• DIRECTION: Put the lines of the records from the line with "You are a GUI" to the line with "click(x=197, y=352)", both included, into a JSON list of strings with one string per line and no blank lines.

• ENTRIES PROVIDED:
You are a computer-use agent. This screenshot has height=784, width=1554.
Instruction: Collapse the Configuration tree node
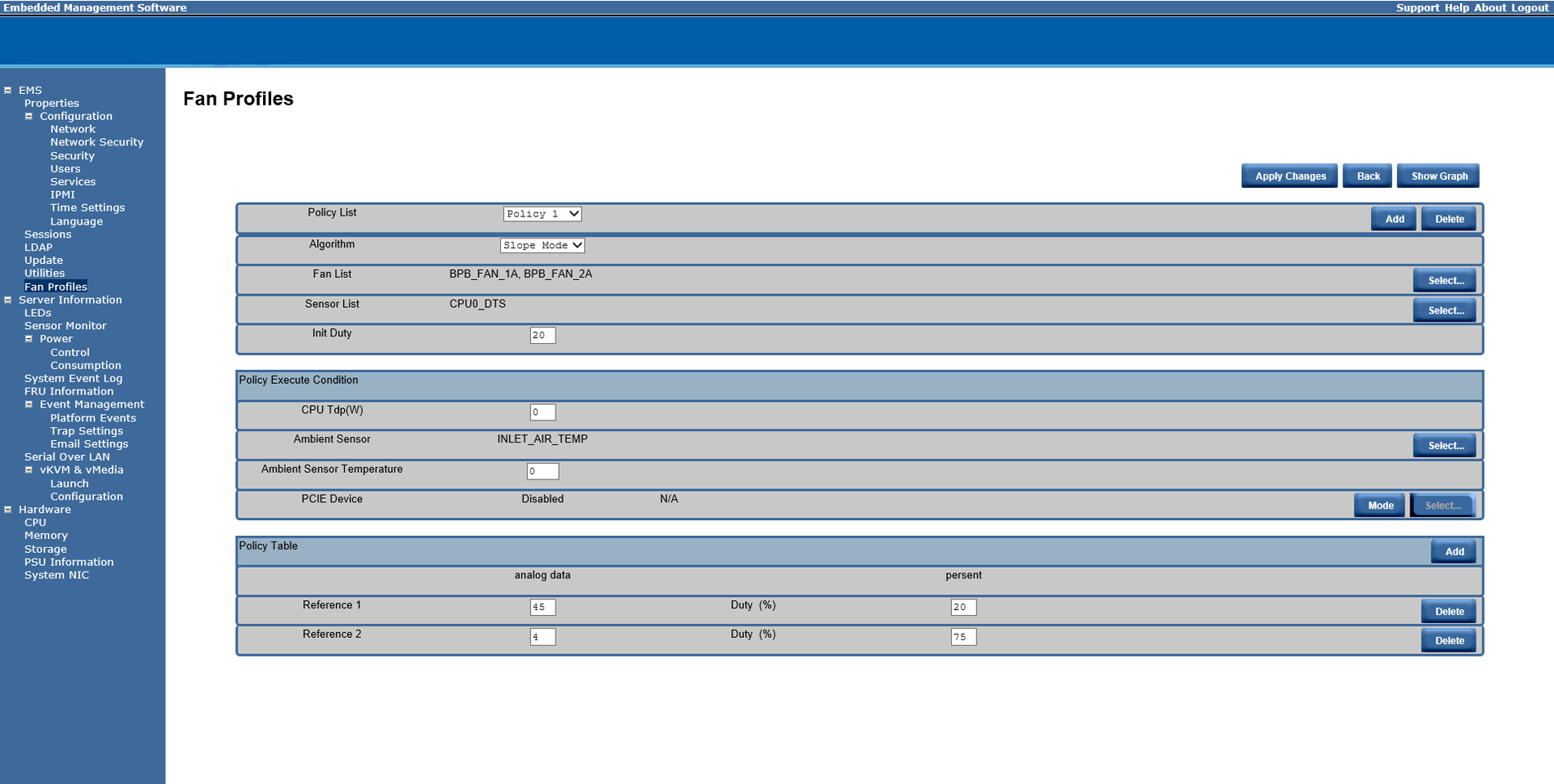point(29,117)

---

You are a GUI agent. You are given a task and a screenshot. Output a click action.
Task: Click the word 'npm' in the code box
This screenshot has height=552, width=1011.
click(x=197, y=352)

---

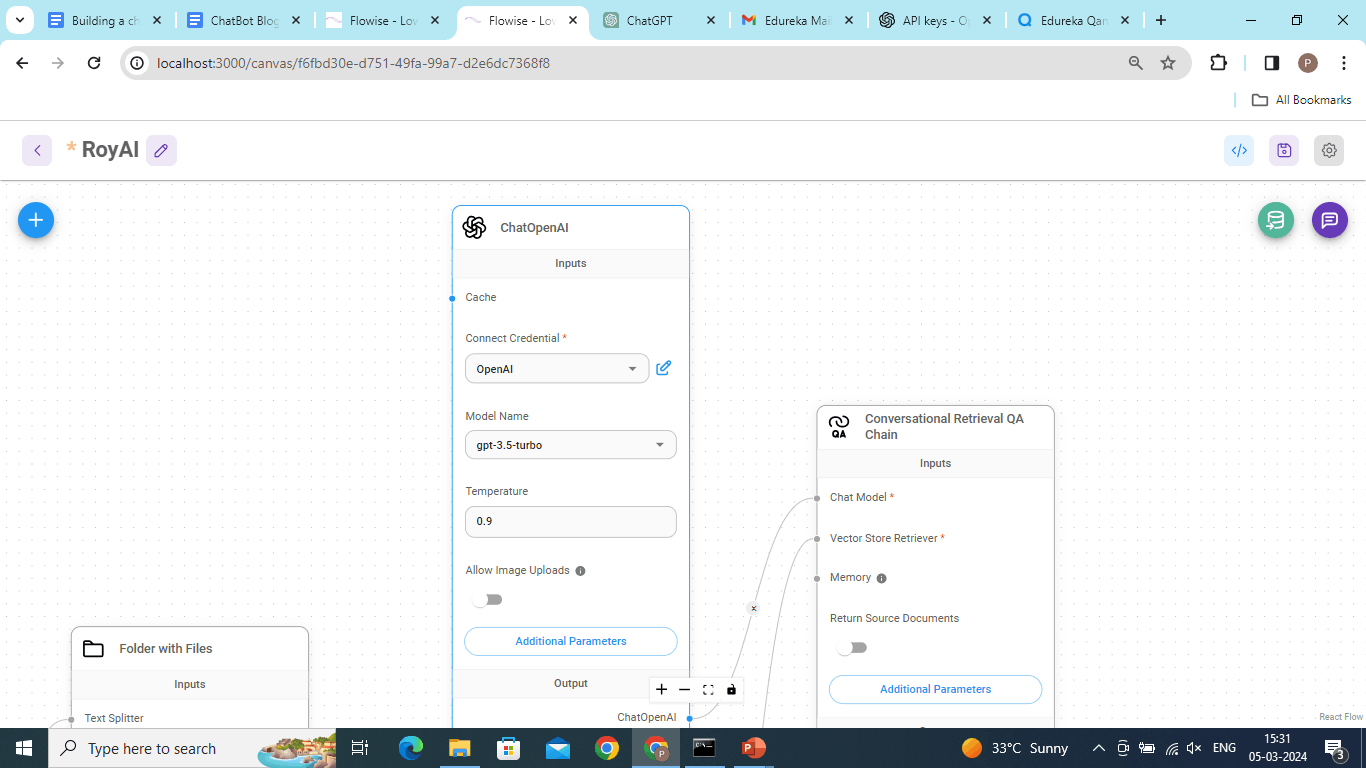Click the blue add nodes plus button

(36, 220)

• COMPLETED EXERCISE:
[
  "You are a GUI agent. You are given a task and a screenshot. Output a click action.",
  "Task: Click the word 'npm' in the code box",
  "This screenshot has height=552, width=1011.",
  "click(x=197, y=352)"
]